◆ Texto base ◆
----------------------------------------

La noticia
recorre los periódicos de medio mundo. Los candidatos a la presidencia de los
Estados Unidos han participado juntos en una cena benéfica organizada por la archidiócesis de Nueva York. ¿Juntos? Bueno, en realidad el cardenal Timothy Dolan
se sentó en medio de ellos. Basta ver las fotos que ilustran el post de hoy.
Parece que es una tradición que cada vez que se celebran las elecciones
presidenciales en Estados Unidos (es decir, cada cuatro años), los candidatos
asistan a esta cena benéfica y hagan gala de su buen humor. Este año no fue una
excepción. Se lanzaron dardos envenenados, pero con ironía. Algunos fueron muy ingeniosos. Se ve que sus respectivos equipos prepararon bien la jugada. Aunque en el
último debate no se saludaron, en las fotos con el cardenal Dolan todos –incluido el propio cardenal– aparecen
muy sonrientes. Parece que están anunciando un dentífrico de última generación.

----------------------------------------

◆ Datos proporcionados ◆

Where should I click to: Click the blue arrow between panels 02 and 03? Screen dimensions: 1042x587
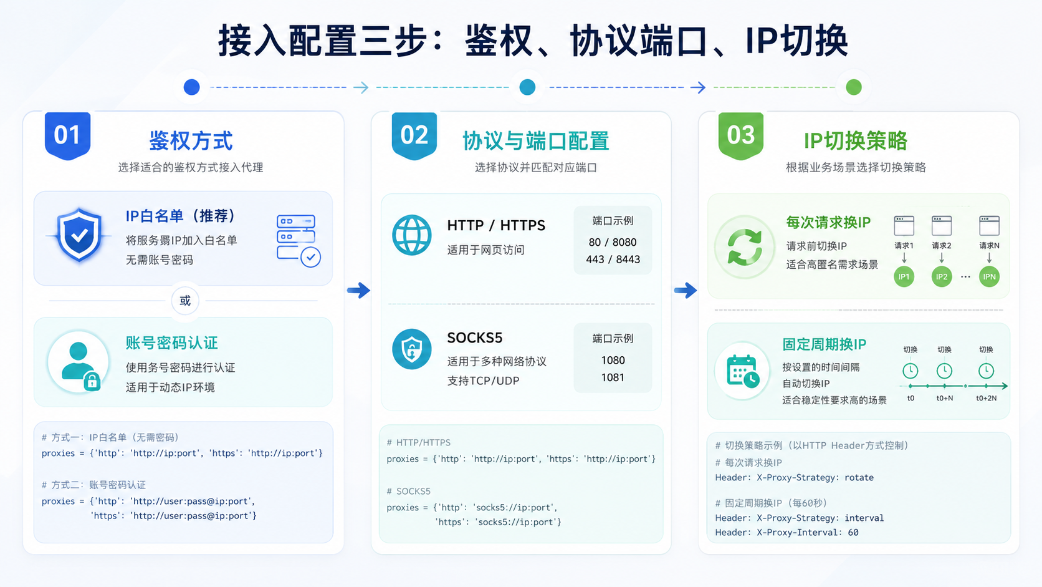(x=686, y=290)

----------------------------------------

◆ Consigna ◆
Transcribe tal cual un pasaje del texto sobre la cena benéfica: empieza en las palabras "Parece que es una" y termina justo después de "de última generación.".

◆ Respuesta escrita ◆
Parece que es una tradición que cada vez que se celebran las elecciones
presidenciales en Estados Unidos (es decir, cada cuatro años), los candidatos
asistan a esta cena benéfica y hagan gala de su buen humor. Este año no fue una
excepción. Se lanzaron dardos envenenados, pero con ironía. Algunos fueron muy ingeniosos. Se ve que sus respectivos equipos prepararon bien la jugada. Aunque en el
último debate no se saludaron, en las fotos con el cardenal Dolan todos –incluido el propio cardenal– aparecen
muy sonrientes. Parece que están anunciando un dentífrico de última generación.